La de Donald Trump es la estrategia del agente inmobiliario que tantea el terreno, se muestra agresivo con su oponente y, si encuentra resistencia, se repliega para buscar nuevas rutas.
Rafael Cuevas Molina / Presidente AUNA-Costa Rica
La política exterior de Donald Trump y su equipo pareciera ser de prueba y error, de avances atrevidos que levantan polvareda, sofocos, gritos, reuniones apresuradas y bravuconadas que tantean la reacción de sus oponentes a los que luego deja colgados para pasar a ocuparse de otra cosa si encuentran muy tortuoso el camino. Esos avances están siempre precedidos de amenazas, rumores y noticias falsas para, por último, dejar ir un golpe contundente si tienen la oportunidad.
Así fue con Venezuela, a la que fueron cercando por meses, agregando poderío militar como pocas veces se ha visto en el pasado, para al final dejar ir el mazazo que deja aturdido a su enemigo.
En Irán parece haber una estrategia parecida: están acumulando fuerzas, desvían la atención con lo de las supuestas conversaciones (que nadie sabe a ciencia cierta si se están dando o no) y seguramente en algún momento intentarán dar un golpe militar fulminante.
En América Latina la estrategia es distinta. Aquí tienen una corte de advenedizos que se apresuran a manifestarle lealtad y se mueren de la alegría por las ocurrencias del señor aspirante a emperador del imperio en decadencia.
Hasta la siempre modosita Costa Rica, que siempre se ufanó de su vocación civilista y tenía algunos arrestos para guardar las formas, se ha desbocado en estos días. Uno de los cuatro asesores que la presidenta recién electa -que tomará posesión del cargo en mayo- nombró con bombos y platillos en una de sus primeras decisiones, ha propuesto que en el país se establezcan un par de bases militares norteamericanas para resolver el problema del narcotráfico. Como se ve, los Estados Unidos ya ni siquiera tienen que proponer, porque tienen agentes locales que se apresuran a ahorrarle el esfuerzo.

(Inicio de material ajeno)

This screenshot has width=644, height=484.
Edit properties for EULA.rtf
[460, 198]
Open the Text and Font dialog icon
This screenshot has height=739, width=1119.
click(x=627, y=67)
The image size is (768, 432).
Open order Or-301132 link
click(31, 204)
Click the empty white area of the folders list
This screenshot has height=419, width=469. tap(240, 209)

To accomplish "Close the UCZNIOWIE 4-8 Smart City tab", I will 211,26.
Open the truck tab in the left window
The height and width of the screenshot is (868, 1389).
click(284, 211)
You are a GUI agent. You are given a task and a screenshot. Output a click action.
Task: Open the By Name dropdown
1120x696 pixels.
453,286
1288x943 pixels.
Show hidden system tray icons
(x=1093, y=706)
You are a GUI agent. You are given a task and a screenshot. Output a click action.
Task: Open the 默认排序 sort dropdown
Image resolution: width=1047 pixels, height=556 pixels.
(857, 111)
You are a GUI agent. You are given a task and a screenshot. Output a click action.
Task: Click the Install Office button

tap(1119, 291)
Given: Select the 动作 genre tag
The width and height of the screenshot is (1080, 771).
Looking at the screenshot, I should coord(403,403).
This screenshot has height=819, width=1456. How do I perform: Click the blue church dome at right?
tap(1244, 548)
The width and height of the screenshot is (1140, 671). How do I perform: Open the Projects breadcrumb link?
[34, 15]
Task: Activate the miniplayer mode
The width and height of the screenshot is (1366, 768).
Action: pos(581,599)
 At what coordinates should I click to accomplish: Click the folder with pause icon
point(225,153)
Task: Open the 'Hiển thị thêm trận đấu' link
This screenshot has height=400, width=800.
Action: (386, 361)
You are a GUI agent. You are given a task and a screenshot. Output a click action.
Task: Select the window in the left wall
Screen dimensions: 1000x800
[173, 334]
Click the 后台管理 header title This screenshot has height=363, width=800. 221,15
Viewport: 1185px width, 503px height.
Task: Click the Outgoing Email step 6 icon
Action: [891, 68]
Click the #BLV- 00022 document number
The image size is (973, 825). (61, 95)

La de Donald Trump es la estrategia del agente inmobiliario que tantea el terreno, se muestra agresivo con su oponente y, si encuentra resistencia, se repliega para buscar nuevas rutas. Eso es lo que está pasando con Groenlandia, a la que parece haber dejado en paz después del escándalo que armó y que puso a sus aliados europeos en alerta.
Trump no ha llegado, sin embargo, al meollo de lo que realmente le interesa: China. Todas las vueltas que da son solo posicionamientos para tratar de disminuir su influencia en la parte del mundo que tradicionalmente ha dominado.
En América Latina, además de buscar reducir o, mejor aún, desaparecer su ya grande presencia, quiere garantizarse sus recursos naturales, que le son estratégicos en su batalla contra su rival asiático.
En Groenlandia también. A estas alturas, a todos nos ha quedado claro la importancia estratégica que ha adquirido la Antártida con el deshielo en curso gracias al cambio climático. En esa parte del mundo, es China también el ogro que asusta.
Y ni qué se diga con Irán. Si alguien no lo sabía, ahora ya tiene que estar enterado del valor estratégico que tiene para Asia, especialmente para China, su petróleo. Seguramente, quienes tengan a bien leer este artículo han de manejar a estas alturas los porcentajes del crudo que pasan por el estrecho de Ormuz, los destinatarios, los kilómetros de ancho del estrecho y el nombre de las estratégicas islas que Estados Unidos está tanteando atacar.
Recuérdese que el señor Trump apenas tiene un año y dos meses en el puesto, y que sus idas y venidas apenas están comenzando. En el camino ya dejó varada a Ucrania, a la cual no hay visos de que vaya a echarle una mano, más bien pareciera que hará todo lo posible por ayudar a terminar de hundirla, y por Groenlandia regresará en algún momento.
Que eventualmente las cosas no le resulten tal y como se había propuesto, no quiere decir que no tenga claro a dónde quiere llegar. Que sea torpe en el alcance de sus objetivos es otro cuento, y puede ser que esa circunstancia termine pasándole la factura.